Boxing Pound-for-Pound Rankings: Canelo Alvarez continues backward slide; Naoya Inoue maintains with wild win
CBSN
Alvarez may be undisputed at super middleweight again, but the performance against William Scull was less than inspiring
At 34, Canelo Alvarez remains one of the pound-for-pound best fighters in boxing after reacquiring undisputed champion status last weekend at 168 pounds. But to say the Mexican superstar is trending in the right direction of late, as it pertains to the court of public opinion, would be an entirely different conversation.
Alvarez (63-2-2, 39 KOs) has already been under a great deal of fire for his outright refusal to face two-time champion and unbeaten slugger David Benavidez after a series of excuses from Alvarez (and outright enabling from the sport's sanctioning bodies) led to Benavidez moving up in weight after refusing to sit around. It was Alvarez's return on May 3, however, that brought an even more immense amount of scrutiny in his direction.

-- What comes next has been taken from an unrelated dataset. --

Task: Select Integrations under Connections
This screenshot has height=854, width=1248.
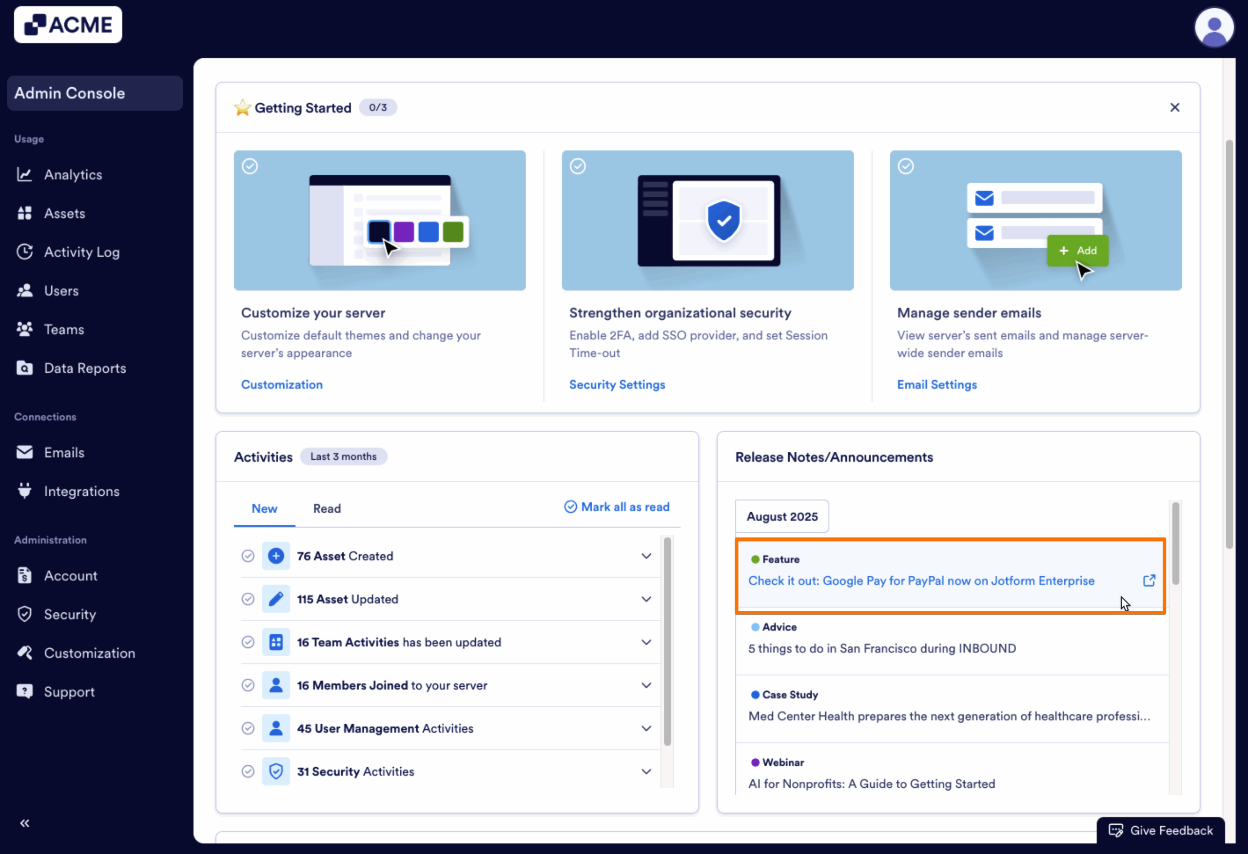Action: [82, 491]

After swerving YouTube influencer Jake Paul in the 11th hour to sign a four-fight deal with powerful adviser Turki Alalshikh earlier this year, Alvarez made his fighting debut on Saudi Arabia on May 3 in a Cinco de Mayo matchup against IBF titleholder William Scull that only came to be because Alvarez had refused to face the obscure mandatory challenger in late 2024 and was stripped of one of his four 168-pound world titles.